### STORED DATA:
+ + + +

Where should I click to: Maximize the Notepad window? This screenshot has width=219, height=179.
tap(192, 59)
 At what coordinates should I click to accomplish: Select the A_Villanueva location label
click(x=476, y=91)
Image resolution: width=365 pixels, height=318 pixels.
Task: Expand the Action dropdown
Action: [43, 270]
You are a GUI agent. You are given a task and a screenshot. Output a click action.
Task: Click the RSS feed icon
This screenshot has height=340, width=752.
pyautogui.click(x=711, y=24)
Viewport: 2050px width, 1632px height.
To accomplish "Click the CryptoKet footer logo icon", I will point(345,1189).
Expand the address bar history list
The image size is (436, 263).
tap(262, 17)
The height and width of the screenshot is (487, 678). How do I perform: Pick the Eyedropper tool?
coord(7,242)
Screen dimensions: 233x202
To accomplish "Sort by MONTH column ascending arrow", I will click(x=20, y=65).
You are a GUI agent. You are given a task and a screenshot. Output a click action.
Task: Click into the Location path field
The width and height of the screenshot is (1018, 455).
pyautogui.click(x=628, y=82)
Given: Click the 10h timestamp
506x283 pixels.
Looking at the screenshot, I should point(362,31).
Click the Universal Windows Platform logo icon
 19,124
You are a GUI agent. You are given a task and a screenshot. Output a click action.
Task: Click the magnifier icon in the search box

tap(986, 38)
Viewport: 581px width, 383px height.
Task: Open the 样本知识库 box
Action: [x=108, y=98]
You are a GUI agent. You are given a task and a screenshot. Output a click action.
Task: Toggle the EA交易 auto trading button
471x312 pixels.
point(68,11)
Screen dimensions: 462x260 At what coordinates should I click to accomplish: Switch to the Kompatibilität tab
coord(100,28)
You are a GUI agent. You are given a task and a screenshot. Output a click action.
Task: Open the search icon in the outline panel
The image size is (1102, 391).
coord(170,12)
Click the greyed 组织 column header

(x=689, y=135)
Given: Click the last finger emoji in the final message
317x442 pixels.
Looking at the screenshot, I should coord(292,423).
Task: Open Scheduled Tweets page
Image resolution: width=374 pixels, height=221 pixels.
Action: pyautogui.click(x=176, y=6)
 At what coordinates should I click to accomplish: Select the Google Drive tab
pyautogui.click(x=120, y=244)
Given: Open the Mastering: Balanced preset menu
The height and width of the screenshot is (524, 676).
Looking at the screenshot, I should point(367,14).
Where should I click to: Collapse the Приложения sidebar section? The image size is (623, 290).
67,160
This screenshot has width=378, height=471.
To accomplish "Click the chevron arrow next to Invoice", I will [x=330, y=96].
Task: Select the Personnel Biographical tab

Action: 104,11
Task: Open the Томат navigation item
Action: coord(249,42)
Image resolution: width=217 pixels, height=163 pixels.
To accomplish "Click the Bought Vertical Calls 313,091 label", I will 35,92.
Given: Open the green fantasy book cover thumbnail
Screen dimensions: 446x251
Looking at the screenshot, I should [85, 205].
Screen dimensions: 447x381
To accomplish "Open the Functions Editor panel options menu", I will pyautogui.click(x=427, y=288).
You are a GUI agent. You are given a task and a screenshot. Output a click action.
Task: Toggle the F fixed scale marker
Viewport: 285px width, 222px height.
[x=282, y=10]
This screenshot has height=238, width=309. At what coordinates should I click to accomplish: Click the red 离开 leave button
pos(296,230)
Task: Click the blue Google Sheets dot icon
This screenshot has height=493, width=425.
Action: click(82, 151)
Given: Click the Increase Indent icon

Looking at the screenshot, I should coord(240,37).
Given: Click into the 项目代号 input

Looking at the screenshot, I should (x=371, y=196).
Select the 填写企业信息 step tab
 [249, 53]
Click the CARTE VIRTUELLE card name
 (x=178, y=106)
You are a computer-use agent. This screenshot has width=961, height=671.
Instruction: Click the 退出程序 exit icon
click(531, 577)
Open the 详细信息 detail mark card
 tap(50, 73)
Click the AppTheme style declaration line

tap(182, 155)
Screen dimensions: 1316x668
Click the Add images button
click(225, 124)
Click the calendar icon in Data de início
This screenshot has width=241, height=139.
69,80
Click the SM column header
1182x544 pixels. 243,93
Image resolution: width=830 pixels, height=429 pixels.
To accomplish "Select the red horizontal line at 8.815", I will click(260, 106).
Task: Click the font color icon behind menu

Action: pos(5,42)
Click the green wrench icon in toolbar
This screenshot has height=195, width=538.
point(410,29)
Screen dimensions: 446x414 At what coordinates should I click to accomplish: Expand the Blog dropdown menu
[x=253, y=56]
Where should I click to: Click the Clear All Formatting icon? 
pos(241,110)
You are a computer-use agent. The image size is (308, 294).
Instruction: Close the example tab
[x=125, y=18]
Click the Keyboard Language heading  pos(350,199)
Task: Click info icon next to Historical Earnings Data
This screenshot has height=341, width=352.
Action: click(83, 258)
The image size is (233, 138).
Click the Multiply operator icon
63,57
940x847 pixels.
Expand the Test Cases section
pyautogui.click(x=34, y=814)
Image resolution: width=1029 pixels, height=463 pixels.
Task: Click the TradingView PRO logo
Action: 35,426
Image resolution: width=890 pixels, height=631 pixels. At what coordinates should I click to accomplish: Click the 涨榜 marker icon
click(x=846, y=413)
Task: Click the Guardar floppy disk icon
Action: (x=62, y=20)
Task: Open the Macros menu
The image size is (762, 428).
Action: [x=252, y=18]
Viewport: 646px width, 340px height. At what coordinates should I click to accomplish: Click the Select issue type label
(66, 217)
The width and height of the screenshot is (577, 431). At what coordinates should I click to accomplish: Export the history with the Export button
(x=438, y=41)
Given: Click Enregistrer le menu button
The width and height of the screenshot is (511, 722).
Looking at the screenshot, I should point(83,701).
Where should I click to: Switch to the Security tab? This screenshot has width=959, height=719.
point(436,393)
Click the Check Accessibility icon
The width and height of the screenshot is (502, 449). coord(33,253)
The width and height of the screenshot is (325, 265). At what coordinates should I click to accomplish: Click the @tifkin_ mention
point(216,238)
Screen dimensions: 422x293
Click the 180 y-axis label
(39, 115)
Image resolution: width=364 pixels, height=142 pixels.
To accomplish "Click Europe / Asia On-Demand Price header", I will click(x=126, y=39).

+ + + +

### PROBLEM DETAILS:
Please show each line in the records above that contains "panel".

### WORKED SOLUTION:
Task: Open the search icon in the outline panel
To accomplish "Open the Functions Editor panel options menu", I will pyautogui.click(x=427, y=288).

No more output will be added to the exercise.